##### Data to process

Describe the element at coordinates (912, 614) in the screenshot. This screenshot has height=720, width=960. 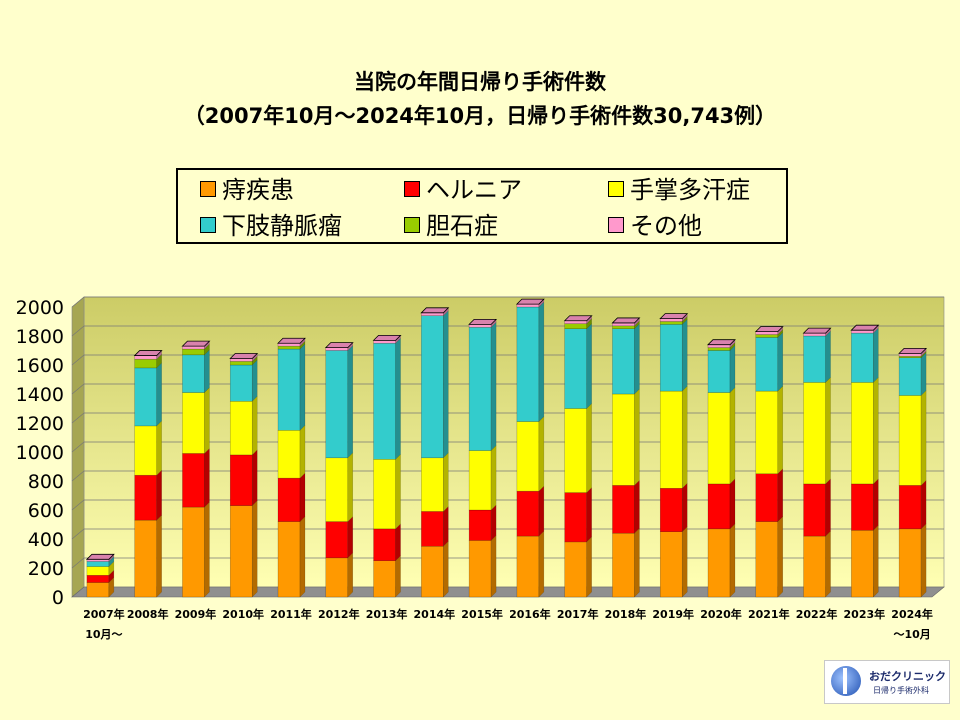
I see `x-tick-label: 2024年` at that location.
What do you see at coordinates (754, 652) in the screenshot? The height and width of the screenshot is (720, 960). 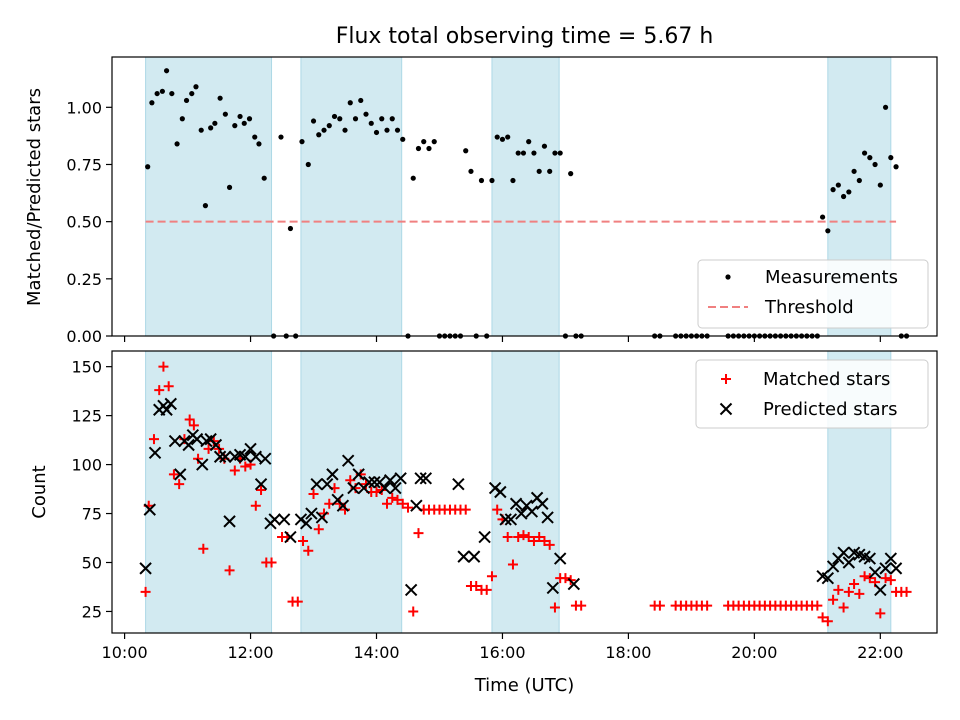 I see `x-tick-label: 20:00` at bounding box center [754, 652].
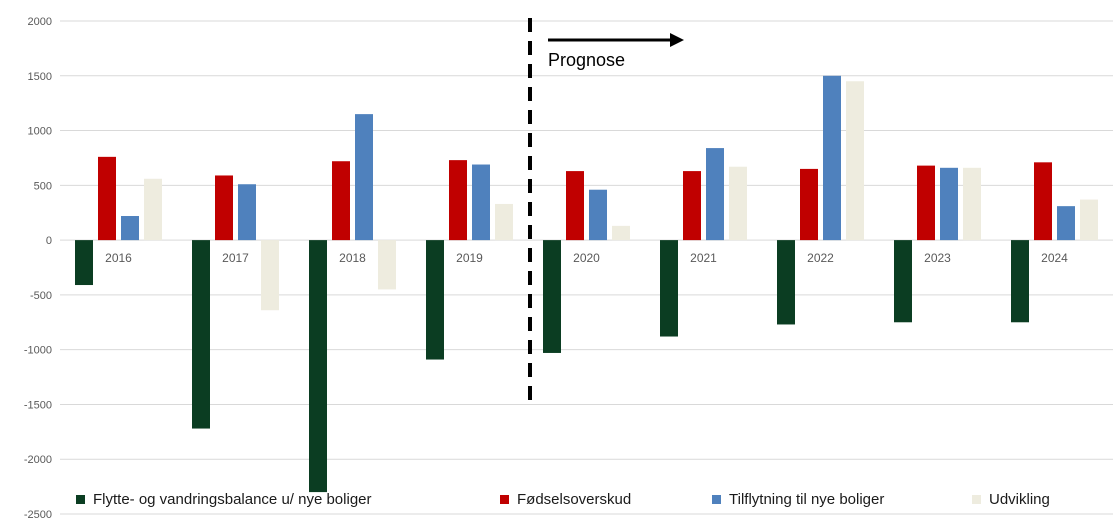 The width and height of the screenshot is (1113, 520). What do you see at coordinates (574, 500) in the screenshot?
I see `legend-label: Fødselsoverskud` at bounding box center [574, 500].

##########

What needs to be done
Copy out the items word for word, from the very beginning through the line that contains "at that location.", and leave the pictures out of your answer.

Reply to the task
Describe the element at coordinates (912, 614) in the screenshot. This screenshot has height=720, width=960. 
I see `x-tick-label: 2024年` at that location.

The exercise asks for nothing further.